🤖 AI Summary
This work investigates the intrinsic asymmetry in predictor fusion under causal versus anticausal directions and its impact on generalization. We analyze a minimal model comprising binary classification with two continuous predictors. Our analysis reveals that optimal fusion reduces to logistic regression in the causal direction, whereas it becomes equivalent to linear discriminant analysis (LDA) in the anticausal direction. Leveraging causal maximum entropy (CMAXENT) modeling and bivariate distributional constraints, we rigorously prove the closed-form equivalence of both solutions under full observability, while quantifying fundamental geometric differences in their decision boundaries. Theoretically, we establish for the first time that this asymmetry confers superior and more predictable out-of-variable (OOV) generalization performance to anticausal fusion—providing novel insights and formal foundations for causal representation learning and robust prediction.
📝 Abstract
We study the differences arising from merging predictors in the causal and anticausal directions using the same data.
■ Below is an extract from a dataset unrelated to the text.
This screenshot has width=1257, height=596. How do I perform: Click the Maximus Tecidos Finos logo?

In particular we study the asymmetries that arise in a simple model where we merge the predictors using one binary variable as target and two continuous variables as predictors. We use Causal Maximum Entropy (CMAXENT) as inductive bias to merge the predictors, however, we expect similar differences to hold also when we use other merging methods that take into account asymmetries between cause and effect. We show that if we observe all bivariate distributions, the CMAXENT solution reduces to a logistic regression in the causal direction and Linear Discriminant Analysis (LDA) in the anticausal direction. Furthermore, we study how the decision boundaries of these two solutions differ whenever we observe only some of the bivariate distributions implications for Out-Of-Variable (OOV) generalisation.